Passage –
[Air-L] Deadline extended: What is Information?
Janet Wasko
jwasko at uoregon.edu
Wed Dec 18 20:39:51 PST 2019
UPDATE: Deadline for proposal submission extended to JANUARY 24, 2020!
WHAT IS INFORMATION? • University of Oregon Portland • April 30–May 2, 2020 • whatis.uoregon.edu<https://whatis.uoregon.edu/>
What is Information? (2020) will investigate conceptualizations and implementations of information via material, representational, and hybrid frames. The conference-experience will consider information and its transformational effects and affects—from documents to data; from facts and fictions to pattern recognition; from physical information to differential equations; and from volatility, uncertainty, complexity, and ambiguity to collective intelligence and wisdom.
The tenth annual What is…? examines tapestries, temperaments, and topologies of information lenses and practices—including—social and technical, mathematical and semantic, physical and biological, economic and political, cultural and environmental information. Information can thus be understood as physical, for instruction, and about epistemic systems.
Scholars, government and community officials, industry professionals, scientists, artists, students, filmmakers, grassroots community organizations, and the public are invited to collaborate. We welcome submissions for papers, panels, roundtables and installations.
Presentations / panels / installations may include the following topics (as well as others):
• What is information? Is it synonymous with data? What distinguishes information from knowledge and wisdom?
• What is truth, misinformation, or disinformation? Is information material/concrete, symbolic/abstract, or both?
• What are information science and information art? What are relationships between STEAM+ and ICT?
• How are the natural sciences and information sciences continuing to converge (e.g. bioinformatics, bioinspiration)?
• How do quantum computers differ from binary computers? What are the scales and speeds between bits & qubits?

Extracted material –
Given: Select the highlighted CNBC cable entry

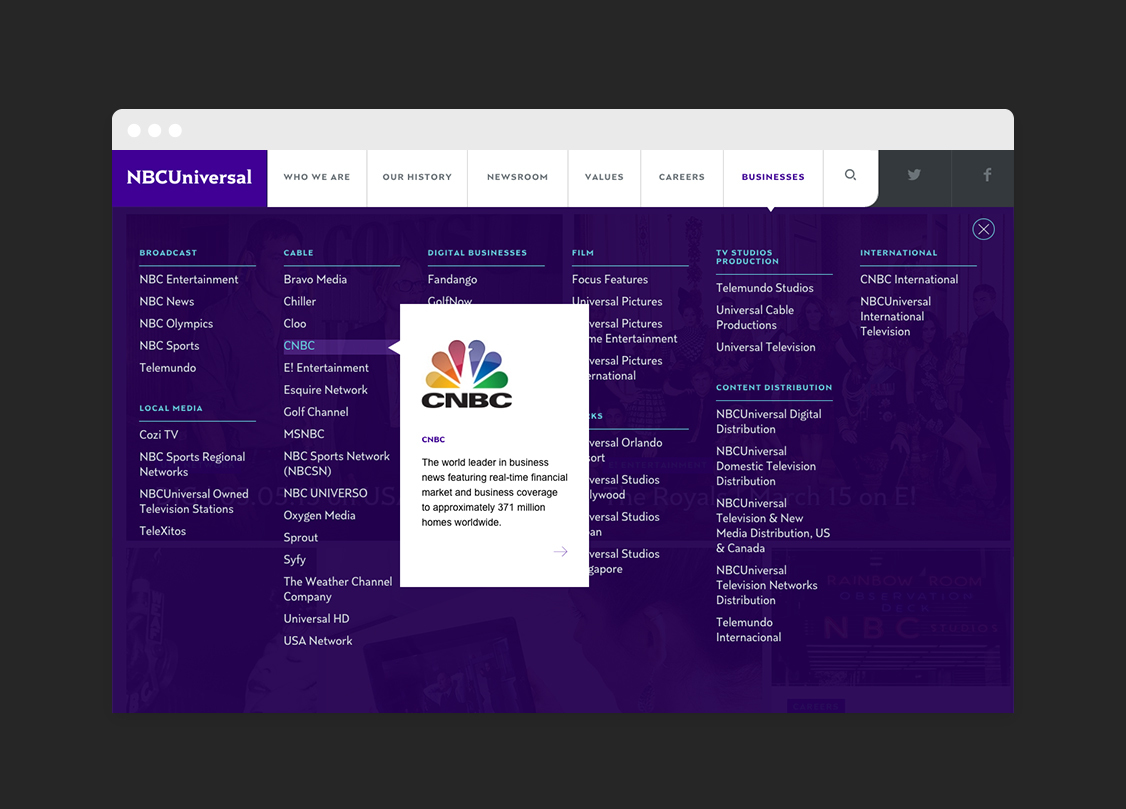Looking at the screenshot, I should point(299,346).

...

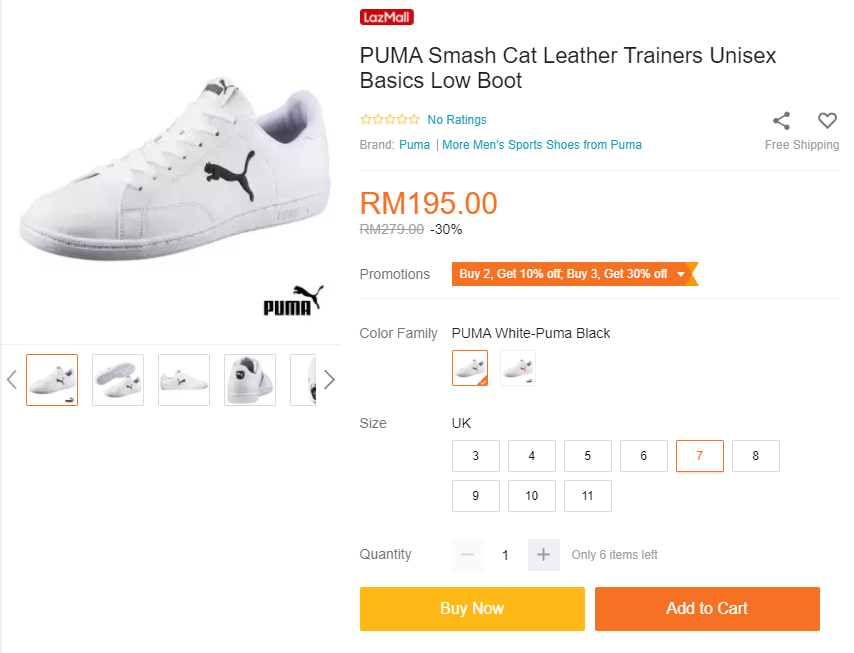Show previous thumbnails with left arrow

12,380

What you have to do – Transcribe the passage of the conference announcement that begins with the words containing "Presentations / panels" and ends with "bits & qubits?".

Answer section –
Presentations / panels / installations may include the following topics (as well as others):
• What is information? Is it synonymous with data? What distinguishes information from knowledge and wisdom?
• What is truth, misinformation, or disinformation? Is information material/concrete, symbolic/abstract, or both?
• What are information science and information art? What are relationships between STEAM+ and ICT?
• How are the natural sciences and information sciences continuing to converge (e.g. bioinformatics, bioinspiration)?
• How do quantum computers differ from binary computers? What are the scales and speeds between bits & qubits?